DataBus (data synchronization component)

DataBus (data synchronization component)

Databus is a low-latency, reliable, transaction-supported, and consistent data change capture system. Open sourced by LinkedIn in 2013. By mining database logs, Databus pulls database changes from the database in real time and reliably. The business can obtain changes in real time through a customized client and perform other business logic.
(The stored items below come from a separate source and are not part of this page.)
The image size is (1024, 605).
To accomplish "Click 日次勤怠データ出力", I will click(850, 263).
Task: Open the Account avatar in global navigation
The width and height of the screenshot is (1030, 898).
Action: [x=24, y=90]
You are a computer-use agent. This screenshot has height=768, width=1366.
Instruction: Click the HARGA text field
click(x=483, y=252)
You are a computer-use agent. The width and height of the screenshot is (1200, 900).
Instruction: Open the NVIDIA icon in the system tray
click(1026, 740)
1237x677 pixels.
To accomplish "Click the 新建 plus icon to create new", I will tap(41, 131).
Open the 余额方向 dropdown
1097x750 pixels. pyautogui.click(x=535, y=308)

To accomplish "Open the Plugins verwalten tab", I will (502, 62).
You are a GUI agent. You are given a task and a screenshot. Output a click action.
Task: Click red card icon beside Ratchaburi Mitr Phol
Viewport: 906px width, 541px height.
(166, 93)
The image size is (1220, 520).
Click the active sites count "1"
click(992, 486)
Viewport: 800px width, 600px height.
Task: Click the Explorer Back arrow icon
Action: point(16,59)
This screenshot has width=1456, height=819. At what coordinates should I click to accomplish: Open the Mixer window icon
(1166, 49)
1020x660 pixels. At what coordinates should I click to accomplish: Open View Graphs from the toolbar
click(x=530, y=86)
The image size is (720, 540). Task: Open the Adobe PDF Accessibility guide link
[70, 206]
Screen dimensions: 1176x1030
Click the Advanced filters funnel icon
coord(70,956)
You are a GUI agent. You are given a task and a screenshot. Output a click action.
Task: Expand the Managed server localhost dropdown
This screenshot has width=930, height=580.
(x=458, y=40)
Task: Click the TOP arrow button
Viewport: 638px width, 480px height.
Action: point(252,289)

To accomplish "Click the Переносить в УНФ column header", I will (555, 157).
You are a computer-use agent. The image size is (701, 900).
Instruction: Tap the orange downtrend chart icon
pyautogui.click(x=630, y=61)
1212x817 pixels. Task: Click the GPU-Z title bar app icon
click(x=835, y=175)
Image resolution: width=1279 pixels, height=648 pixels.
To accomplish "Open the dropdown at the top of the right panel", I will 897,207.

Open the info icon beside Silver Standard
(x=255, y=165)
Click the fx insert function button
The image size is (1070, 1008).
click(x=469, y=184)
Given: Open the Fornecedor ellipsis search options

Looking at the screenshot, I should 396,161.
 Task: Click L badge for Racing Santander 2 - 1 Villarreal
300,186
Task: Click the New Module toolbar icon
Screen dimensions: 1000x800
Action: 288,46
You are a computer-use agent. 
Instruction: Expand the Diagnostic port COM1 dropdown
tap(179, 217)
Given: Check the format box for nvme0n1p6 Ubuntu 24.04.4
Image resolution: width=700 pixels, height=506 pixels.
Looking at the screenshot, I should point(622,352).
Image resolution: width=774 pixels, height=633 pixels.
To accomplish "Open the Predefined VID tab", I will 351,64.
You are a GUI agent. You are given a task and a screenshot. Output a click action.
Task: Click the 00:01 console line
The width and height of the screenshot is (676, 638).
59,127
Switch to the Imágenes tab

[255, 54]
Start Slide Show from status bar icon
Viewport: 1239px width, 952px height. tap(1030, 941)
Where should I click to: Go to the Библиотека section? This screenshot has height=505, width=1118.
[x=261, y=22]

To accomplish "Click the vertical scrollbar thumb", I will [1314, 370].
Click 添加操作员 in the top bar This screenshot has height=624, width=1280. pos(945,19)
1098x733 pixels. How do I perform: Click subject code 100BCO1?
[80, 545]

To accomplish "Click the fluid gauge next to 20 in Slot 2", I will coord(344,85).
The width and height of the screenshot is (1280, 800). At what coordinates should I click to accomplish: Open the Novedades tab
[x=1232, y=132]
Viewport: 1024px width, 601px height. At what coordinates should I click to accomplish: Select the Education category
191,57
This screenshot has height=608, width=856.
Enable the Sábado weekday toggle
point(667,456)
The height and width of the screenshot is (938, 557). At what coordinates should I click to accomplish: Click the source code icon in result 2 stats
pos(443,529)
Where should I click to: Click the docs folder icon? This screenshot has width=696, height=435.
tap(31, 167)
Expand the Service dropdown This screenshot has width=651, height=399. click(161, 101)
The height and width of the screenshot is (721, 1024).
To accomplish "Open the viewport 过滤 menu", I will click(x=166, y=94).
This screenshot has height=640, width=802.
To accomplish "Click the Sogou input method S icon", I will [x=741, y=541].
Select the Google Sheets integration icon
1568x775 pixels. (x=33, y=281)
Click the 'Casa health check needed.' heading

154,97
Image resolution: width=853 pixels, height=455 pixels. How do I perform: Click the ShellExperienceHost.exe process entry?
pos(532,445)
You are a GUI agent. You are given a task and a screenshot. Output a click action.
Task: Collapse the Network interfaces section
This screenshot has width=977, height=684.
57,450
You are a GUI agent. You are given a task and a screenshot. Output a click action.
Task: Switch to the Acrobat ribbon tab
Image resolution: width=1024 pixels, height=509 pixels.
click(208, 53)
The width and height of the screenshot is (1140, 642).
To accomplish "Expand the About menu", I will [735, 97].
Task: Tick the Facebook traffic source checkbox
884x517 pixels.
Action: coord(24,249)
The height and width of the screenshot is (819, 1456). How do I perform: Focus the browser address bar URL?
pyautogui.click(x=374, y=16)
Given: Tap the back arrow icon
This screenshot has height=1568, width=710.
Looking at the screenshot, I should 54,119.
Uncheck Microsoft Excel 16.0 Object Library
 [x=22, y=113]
Databus has the following characteristics:

Isolation between data sources and consumers.
Data transmission can guarantee sequentiality and high availability of at least one delivery.
Consumption from any point in the change stream, including all data obtained through bootstrap. Consistent storage of the
source by partition , consumption will continue until the consumption is successful if the consumption is unsuccessful

2. Functions & Features

Source independence: Databus supports change capture of multiple data sources, including Oracle and MySQL.
Scalable and highly available: Databus can be expanded to support thousands of consumer and transactional data sources while maintaining high availability.
Transactions are submitted in order: Databus can maintain the integrity of the transactions in the source database, and deliver change events in accordance with the transaction grouping and the source's submission order.
Low latency and support for multiple subscription mechanisms: After the data source is changed, Databus can submit the transaction to the consumer within milliseconds. At the same time, consumers can only obtain the specific data they need by using the server-side filtering function in Databus.
Unlimited backtracking: Support unlimited backtracking capabilities for consumers, for example, when consumers need to produce a complete copy of data, it will not cause any additional burden on the database. This function can also be used when the consumer's data is significantly behind the source database.
The overall system architecture and main components

3.1 Overall system architecture

Insert picture description here

The figure above introduces the composition of the Databus system, including Relays, bootstrap services, and Client lib. Bootstrap services include Bootstrap Producer and Bootstrap Server. Fast-changing consumers take events directly from Relay. If a consumer's data update lags far behind, the data it needs is not in the Relay log, but needs to request the Bootstrap service, and it will return a snapshot of all data changes since the last time the consumer processed the change.

Source Databases: MySQL and Oracle data sources
Relays: Responsible for capturing and storing database changes, full memory storage, and can also be configured to use mmap memory mapping file mode.
Schema Registry: a conversion table from database data type to Databus data type
Bootstrap Service: a special The client of, the function is similar to Relays. It is responsible for storing database changes, mainly disk storage.
Application: Database changes consumption logic, pulls changes from Relay, and consumes changes
Client Lib: Provides APIs for selecting and focusing on changes to consumption logic
Consumer Code: Change the consumption logic, which can be self-consumption or send the changes to downstream services

3.2 Main components and functions

The overall architecture of the system in the above figure is relatively simple. After downloading the source code and observing the project structure, it is not difficult to find that the databus is mainly composed of the following four components:

Databus Relay:
Read the changed rows from the Databus source in the source database and serialize them as Databus change events and save them in the memory buffer.
Monitor Databus client requests (including bootloader requests) and transmit Databus data change events.
Databus Client:
Check new data change events and handle specific business logic callbacks on the Relay.
If they fall too far behind the relay, run a retrospective query to the bootstrap service.
Individual clients can handle all Databus streams, and they can also be part of a cluster and each client handles a portion of the stream.
Databus Bootstrap Producer:
Just a special client.
Check the new data change event on the Relay.
Save data change events to the Mysql database, which is used to guide the program and trace the data for the client.
Databus Bootstrap Server:
listens to requests from Databus clients and returns a long retrospective data change event for guidance and traceability.